O texto completo está disponível aqui.

Porque Voto em Aécio

Por não conseguir fazer melhor, faço belindiaminha a declaração de voto de Edmar Bacha, publicada na Folha de São Paulo de 22 de outubro de 2014. Edmar, economista, é membro da Academia Brasileira de Ciências e sócio-fundador do Instituto de Estudos de Política Econômica – Casa das Garças. É autor de “Belíndia 2.0” e de “O Futuro da Indústria no Brasil” (Civilização Brasileira). Foi o coordenador da equipe técnica do Plano Real.

Meu voto em Aécio se justifica de duas maneiras. A primeira é que, se Dilma tiver mais quatro anos, acabará de quebrar o país e nos encaminhará para uma séria crise política e social. Não é difícil ver o porquê. Nos quatro anos de seu governo, o crescimento da economia foi o menor de todos os períodos presidenciais completos de nossa história republicana desde Floriano Peixoto.

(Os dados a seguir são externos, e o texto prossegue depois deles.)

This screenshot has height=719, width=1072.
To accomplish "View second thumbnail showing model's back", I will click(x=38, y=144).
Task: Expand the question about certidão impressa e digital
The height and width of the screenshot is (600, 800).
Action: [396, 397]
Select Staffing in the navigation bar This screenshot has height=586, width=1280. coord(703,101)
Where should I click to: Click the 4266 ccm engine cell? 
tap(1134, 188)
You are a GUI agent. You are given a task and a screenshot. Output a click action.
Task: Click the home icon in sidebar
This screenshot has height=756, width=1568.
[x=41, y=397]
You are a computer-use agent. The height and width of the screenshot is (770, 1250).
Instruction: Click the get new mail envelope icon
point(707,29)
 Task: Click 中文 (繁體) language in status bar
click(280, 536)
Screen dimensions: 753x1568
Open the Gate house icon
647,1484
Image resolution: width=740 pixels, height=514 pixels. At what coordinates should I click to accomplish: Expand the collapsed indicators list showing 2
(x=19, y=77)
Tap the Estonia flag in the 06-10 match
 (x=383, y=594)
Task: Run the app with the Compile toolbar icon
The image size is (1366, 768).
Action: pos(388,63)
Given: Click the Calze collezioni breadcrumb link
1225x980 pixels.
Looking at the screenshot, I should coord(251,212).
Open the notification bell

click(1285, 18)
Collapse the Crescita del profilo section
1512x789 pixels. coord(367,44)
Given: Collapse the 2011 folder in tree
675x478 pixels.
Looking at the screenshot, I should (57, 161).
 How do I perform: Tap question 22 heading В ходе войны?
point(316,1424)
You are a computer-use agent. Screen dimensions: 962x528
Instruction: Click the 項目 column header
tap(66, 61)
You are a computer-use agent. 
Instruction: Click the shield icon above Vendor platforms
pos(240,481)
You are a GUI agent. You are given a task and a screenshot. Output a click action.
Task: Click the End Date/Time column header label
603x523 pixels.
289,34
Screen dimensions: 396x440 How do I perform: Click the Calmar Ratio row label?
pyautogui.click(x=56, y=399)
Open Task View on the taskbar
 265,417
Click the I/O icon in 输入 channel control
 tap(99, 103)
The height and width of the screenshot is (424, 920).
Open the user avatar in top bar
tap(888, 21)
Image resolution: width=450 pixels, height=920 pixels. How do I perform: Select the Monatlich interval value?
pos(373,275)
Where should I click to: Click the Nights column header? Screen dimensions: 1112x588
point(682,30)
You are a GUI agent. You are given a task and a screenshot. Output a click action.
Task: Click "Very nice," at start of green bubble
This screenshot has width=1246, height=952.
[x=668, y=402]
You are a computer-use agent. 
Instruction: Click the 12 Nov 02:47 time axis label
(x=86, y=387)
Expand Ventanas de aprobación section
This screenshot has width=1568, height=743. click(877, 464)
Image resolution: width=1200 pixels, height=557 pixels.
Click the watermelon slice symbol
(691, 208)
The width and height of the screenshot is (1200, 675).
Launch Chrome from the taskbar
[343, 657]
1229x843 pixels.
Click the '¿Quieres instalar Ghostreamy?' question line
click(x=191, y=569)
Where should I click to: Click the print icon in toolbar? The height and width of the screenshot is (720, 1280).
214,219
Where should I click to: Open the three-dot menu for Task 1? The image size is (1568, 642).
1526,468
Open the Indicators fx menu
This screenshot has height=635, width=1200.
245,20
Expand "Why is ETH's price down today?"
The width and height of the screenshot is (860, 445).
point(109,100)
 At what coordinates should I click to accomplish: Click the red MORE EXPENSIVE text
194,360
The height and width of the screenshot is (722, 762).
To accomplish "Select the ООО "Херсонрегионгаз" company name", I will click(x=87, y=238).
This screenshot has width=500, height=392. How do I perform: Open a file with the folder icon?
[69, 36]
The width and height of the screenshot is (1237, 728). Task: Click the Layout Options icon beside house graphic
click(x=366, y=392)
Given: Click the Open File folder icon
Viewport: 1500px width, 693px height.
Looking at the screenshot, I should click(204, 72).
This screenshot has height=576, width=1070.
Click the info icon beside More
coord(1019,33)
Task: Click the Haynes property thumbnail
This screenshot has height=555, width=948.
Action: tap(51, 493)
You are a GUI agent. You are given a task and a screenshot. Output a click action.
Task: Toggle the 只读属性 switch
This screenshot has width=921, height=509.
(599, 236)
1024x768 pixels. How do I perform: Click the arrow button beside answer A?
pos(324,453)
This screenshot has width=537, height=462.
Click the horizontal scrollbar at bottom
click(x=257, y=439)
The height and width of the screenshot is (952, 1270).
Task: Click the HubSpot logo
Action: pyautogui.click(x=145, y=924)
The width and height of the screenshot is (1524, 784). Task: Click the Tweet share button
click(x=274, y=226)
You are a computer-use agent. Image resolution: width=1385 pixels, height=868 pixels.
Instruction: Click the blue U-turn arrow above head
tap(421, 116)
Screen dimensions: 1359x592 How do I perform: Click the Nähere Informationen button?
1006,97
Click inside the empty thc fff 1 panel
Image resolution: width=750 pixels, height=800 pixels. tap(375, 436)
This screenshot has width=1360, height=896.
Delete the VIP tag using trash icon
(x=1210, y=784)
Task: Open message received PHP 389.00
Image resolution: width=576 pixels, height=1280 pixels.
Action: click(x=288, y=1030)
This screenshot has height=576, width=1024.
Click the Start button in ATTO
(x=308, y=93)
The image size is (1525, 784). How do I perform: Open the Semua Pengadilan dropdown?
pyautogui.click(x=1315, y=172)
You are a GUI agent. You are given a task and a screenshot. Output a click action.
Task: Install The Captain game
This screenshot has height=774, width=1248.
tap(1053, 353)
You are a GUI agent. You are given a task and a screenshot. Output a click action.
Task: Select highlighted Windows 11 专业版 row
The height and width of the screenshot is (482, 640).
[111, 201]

A culpa desse desempenho medíocre não vem de fora, pois nossos vizinhos sul-americanos (exceto pela Argentina e Venezuela que seguem políticas parecidas com as de Dilma) vão muito bem, obrigado. Neste ano, o crescimento do PIB brasileiro deverá ser zero, algo inédito na história do país em períodos sem crise cambial.

A culpa também não é da equipe econômica, pois ela apenas executa com docilidade a política determinada em cada detalhe pela presidente. Foi Dilma quem retirou a autonomia do Banco Central; criou um orçamento paralelo de alquimias contábeis entre o Tesouro e os bancos públicos; destruiu a capacidade de investimento da Petrobras e da Eletrobras; aparelhou partidariamente as agências reguladoras; fez os leilões de concessão de infraestrutura se tornarem um fiasco quando não uma fonte adicional de corrupção.

O resultado disso é a queda do PIB, a alta da inflação, a derrubada do investimento, a desindustrialização, o deficit externo e o aumento da dívida pública.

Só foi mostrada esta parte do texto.